Hadits yang dimaksudkan diatas berbunyi sebagai berikut:
لن يفلح قوم ولوا أمرهم امرأة
“Tidak akan beruntung suatu kaum yang mana urusan mereka dipimpin oleh wanita.” (HR. Imam Bukhari)
Asbabun Nuzul dari hadits di atas adalah ketika Rasulullah SAW mendengar Bauran binti Kisra mengambil jabatan pemerintahan Persia. Hadits di atas diriwayatkan setelah terbunuhnya Khalifah ketiga, Utsman Bin Affan RA, dan munculnya Ummul Mukminin Aisyah RA yang memimpin pasukan Jamal (unta) yang terkenal itu.
Hadits di atas diriwayatkan oleh Imam Bukhari, yang tentunya tidak diragukan lagi keshahihannya. Beliau adalah perawi yang paling banyak meriwayatkan hadits shahih. Meski kita menerima kebenaran redaksi hadits ini, namun tidak berarti dapat dipahami bahwa isinya melarang wanita untuk menduduki jabatan jenis apapun, termasuk jabatan dalam pemerintahan.
Dalil-Dalil dan Pendapat Ulama
Menurut pendapat Imam Abu Hanifah, larangan dalam hadits di atas berlaku pada jabatan yang mengharuskan wanita mengurusi prajurit perang, seperti jabatan Jendral, Komandan, dan termasuk juga Presiden. Larangan di atas juga berlaku dalam jabatan-jabatan tertentu yang telah disebutkan secara eksplisit didalam nash al-Quran dan Sunnah, seperti Imam dan/atau Khatib sholat Jumat dan Sholat Hari Raya.
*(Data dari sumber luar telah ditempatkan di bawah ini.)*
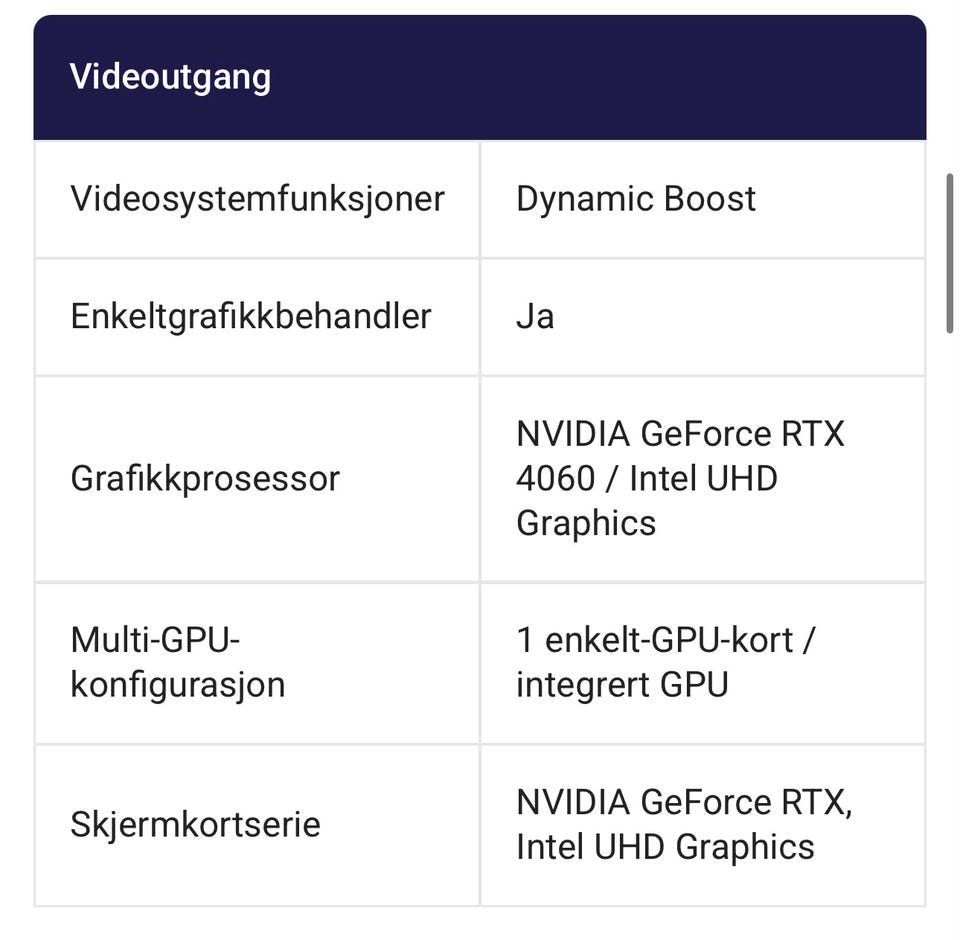Click the word 'konfigurasjon' in label column
960x940 pixels.
coord(177,684)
Dalam sejarah kita juga mendengar kehebatan Ratu Balqis yang akhirnya masuk Islam dan diperistri oleh Nabi Sulaiman AS. Al-Quran memuji pemerintahan sang Ratu yang gemilang atas kekuatan akal dan upaya yang dia lakukan untuk menyelamatkan rakyatnya.
Ayat mengenai Ratu Balqis menjadi bukti bahwa hadits di atas adalah berita terhadap apa yang terjadi pada pemerintahan Bauran dengan kerajaan Persianya, dan mengenai kemungkinan masa depan yang bakal terjadi. Maknanya menjadi sederhana, dan hilanglah pendalilan hadits di atas terhadap larangan wanita dalam memegang jabatan publik. Demikianlah menurut Mufti Yusuf Al-Qaradhawi. (Kitab Al-Fatawa al-Muashirah)
Pada masa Rasulullah, beliau SAW pernah mengangkat seorang wanita bernama Samra’ binti Nahika al-Asadiyah sebagai pengawas Pasar Besar (al-hasabah) di Makkah. Pegawas pasar adalah salah satu jabatan publik di bawah Departemen Keamanan.
Pada Masa Khulafa’ ar-Rasyidin, Khalifah Umar Bin Khattab pernah membekali Samra’ binti Nahikah sehelai cambuk untuk mencambuk para pedagang yang tidak tertib. Pedagang di pasar pada masa itu didominasi oleh kaum laki-laki. Umar Bin Khattab juga pernah mengangkat seorang pengawas wanita bernama as-Syifa binti Abdillah al-Adawiyah untuk mengawasi pasar Madinah.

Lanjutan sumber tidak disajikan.